**Items listed in a dataset**.
========================================================================

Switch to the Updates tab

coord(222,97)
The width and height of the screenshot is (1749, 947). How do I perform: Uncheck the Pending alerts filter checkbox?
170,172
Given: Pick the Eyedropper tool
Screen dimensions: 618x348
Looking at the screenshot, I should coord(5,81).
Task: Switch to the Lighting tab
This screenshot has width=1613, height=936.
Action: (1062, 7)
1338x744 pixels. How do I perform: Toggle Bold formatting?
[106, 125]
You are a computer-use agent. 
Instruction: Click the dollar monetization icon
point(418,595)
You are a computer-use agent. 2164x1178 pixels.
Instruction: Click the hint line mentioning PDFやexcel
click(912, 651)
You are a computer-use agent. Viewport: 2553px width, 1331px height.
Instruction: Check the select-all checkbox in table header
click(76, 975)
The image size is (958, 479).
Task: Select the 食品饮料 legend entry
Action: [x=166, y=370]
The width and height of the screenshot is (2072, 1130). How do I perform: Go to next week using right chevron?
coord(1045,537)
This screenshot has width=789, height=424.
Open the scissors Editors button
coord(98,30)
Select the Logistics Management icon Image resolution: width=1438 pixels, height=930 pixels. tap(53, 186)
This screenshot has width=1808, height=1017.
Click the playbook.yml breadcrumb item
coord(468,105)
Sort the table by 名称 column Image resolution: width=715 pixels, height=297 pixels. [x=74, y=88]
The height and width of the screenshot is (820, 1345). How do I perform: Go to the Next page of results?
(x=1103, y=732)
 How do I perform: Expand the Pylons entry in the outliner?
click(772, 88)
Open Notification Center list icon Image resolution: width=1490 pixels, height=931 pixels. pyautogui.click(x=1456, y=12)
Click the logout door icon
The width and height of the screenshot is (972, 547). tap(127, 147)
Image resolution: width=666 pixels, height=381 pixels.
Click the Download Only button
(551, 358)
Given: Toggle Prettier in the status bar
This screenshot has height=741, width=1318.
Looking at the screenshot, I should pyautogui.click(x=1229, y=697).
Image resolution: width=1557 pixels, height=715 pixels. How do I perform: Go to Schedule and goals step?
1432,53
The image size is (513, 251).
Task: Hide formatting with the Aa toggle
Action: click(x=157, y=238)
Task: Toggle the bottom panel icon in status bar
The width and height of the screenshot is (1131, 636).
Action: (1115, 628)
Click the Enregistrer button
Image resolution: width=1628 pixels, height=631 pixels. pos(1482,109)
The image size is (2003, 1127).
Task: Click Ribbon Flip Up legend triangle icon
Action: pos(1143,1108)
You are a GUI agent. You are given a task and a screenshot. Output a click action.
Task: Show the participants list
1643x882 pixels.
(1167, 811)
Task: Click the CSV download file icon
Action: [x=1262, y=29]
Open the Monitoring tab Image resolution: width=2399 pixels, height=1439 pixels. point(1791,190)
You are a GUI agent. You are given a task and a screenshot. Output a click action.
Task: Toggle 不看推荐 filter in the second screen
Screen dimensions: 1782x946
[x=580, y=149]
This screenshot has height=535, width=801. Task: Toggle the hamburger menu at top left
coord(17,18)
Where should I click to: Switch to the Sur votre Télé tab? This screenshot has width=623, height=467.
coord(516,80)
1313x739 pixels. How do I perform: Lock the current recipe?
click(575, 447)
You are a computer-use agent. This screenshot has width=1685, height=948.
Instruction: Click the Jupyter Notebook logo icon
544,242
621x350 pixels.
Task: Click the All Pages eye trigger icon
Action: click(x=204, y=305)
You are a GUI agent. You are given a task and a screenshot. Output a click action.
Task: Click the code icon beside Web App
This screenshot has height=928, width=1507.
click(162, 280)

========================================================================

**TASK GOAL**. Starting with the first line of the entries, transcribe every line up to and including the one with "Task: Switch to the Lighting tab".

**RESULT OF THE EXERCISE**.
Switch to the Updates tab

coord(222,97)
The width and height of the screenshot is (1749, 947). How do I perform: Uncheck the Pending alerts filter checkbox?
170,172
Given: Pick the Eyedropper tool
Screen dimensions: 618x348
Looking at the screenshot, I should coord(5,81).
Task: Switch to the Lighting tab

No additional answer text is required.